** Problem statement **
Look through the data below, and copy each line that carries the word "icon".
======== Records
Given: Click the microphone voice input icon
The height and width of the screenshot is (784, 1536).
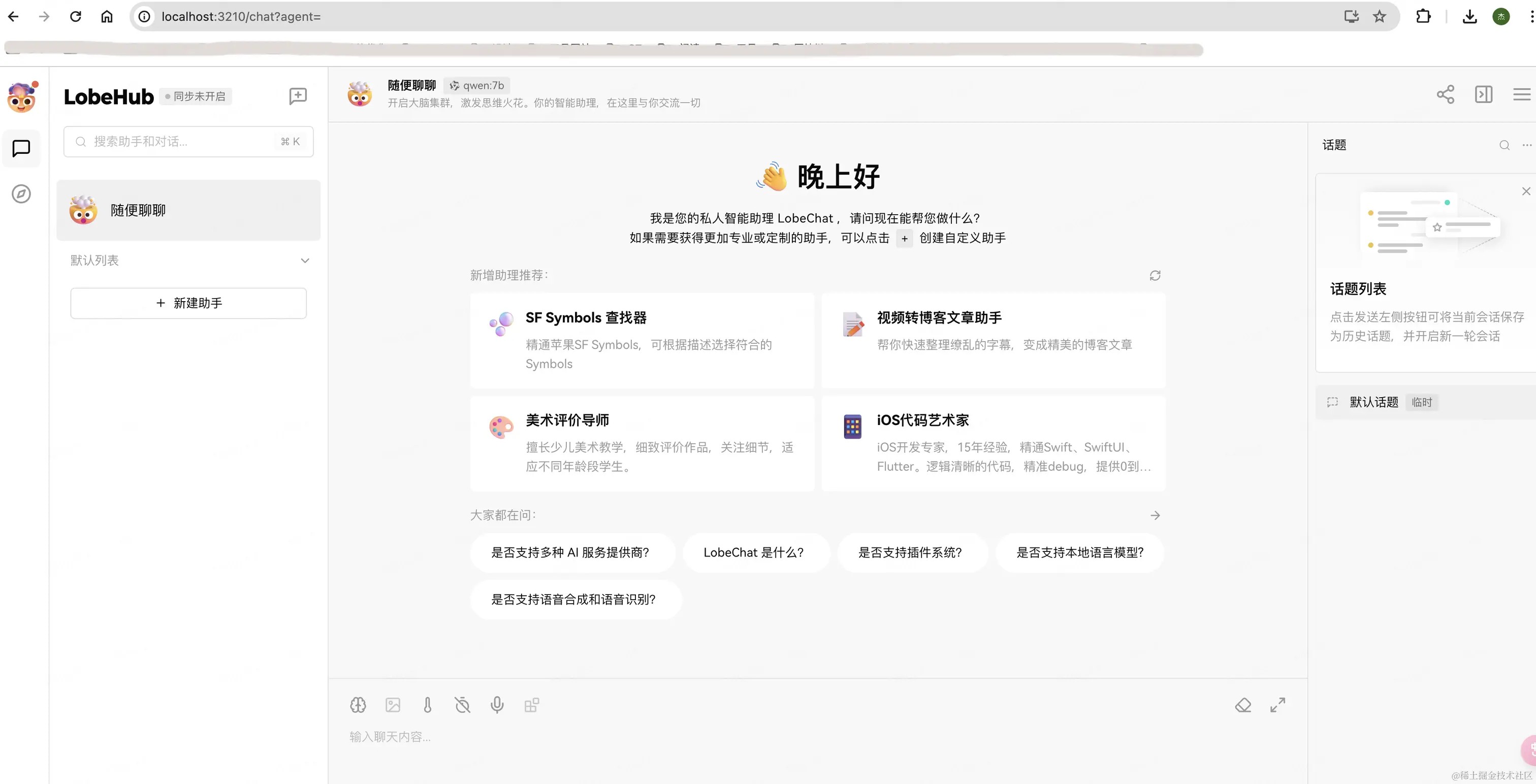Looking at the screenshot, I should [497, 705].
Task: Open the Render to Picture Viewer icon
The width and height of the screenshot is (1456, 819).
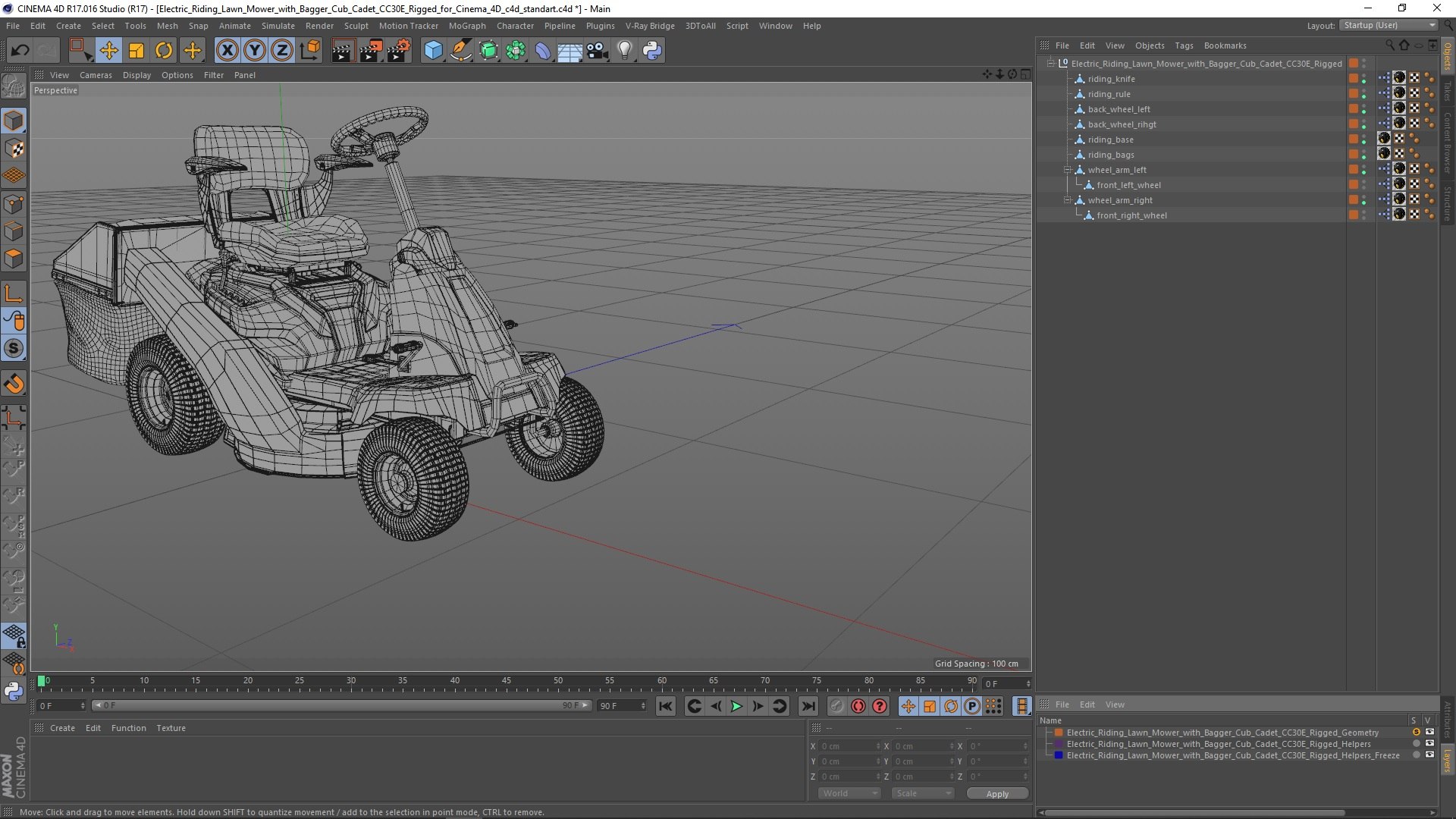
================
** Expected answer **
Given: Click the microphone voice input icon
Task: Open the Render to Picture Viewer icon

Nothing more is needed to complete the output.